Nell’ambito della partecipazione al  Programma Interreg V-A Grecia – Italia 2014-2020, in qualità di  partner e soggetto beneficiario del progetto IR2MA: “Strumenti di gestione dell’irrigazione su larga scala per l’uso sostenibile dell’acqua nelle aree rurali  e per la protezione degli ecosistemi acquatici recettori”, lo scorso 15 marzo il Consorzio è stato protagonista di una giornata tecnica di inusuale interesse per alcuni degli  ospiti partner dello stesso progetto: l’Istituto Agronomico Mediterraneo di Bari (IAMB) e l’Istituto Scienze delle Produzioni Alimentari (ISPA/CNR).  Seguendo gli obiettivi  a base del progetto è stato mostrato lo schema di funzionamento del sistema irriguo del Comprensorio  Ofanto  e quindi le fonti di approvvigionamento: quelle convenzionali rappresentate dalle fluenze del fiume Ofanto invasate a Capacciotti e quelle  alternative del bacino di stoccaggio e affinamento di Trinitapoli  da utilizzare ai fini irrigui. Il focus  della giornata, riferisce il Direttore Generale dott. Francesco Santoro,  si è incentrato sui sistemi di risparmio della risorsa idrica  e la distribuzione automatizzata con tessera elettronica di prelievo  che ha ormai soppiantato la distribuzione meccanica nello stesso comprensorio.
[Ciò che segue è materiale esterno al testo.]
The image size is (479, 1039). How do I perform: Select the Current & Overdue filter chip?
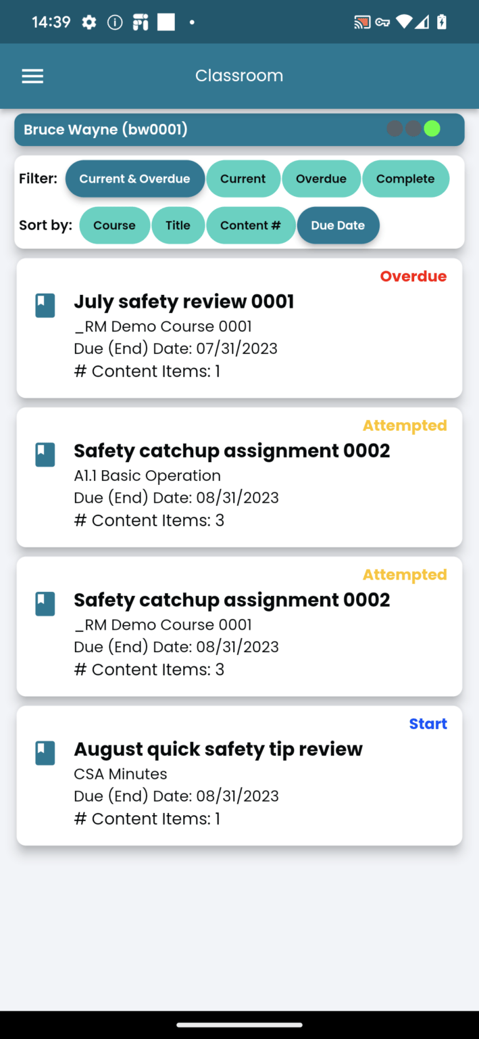(x=134, y=179)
L’incontro, sostiene il Presidente Giuseppe De Filippo,  ha rappresentato un’importante occasione di scambio d’informazioni tra i partner di progetto, utile ad una ridefinizione degli obiettivi perseguiti rispetto alle esigenze degli utenti finali della risorsa idrica ed il contesto  scelto per 2° management meeting  è stato adeguato per approfondire le problematiche  che legano la distribuzione irrigua  e la protezione degli  ecosistemi recettori.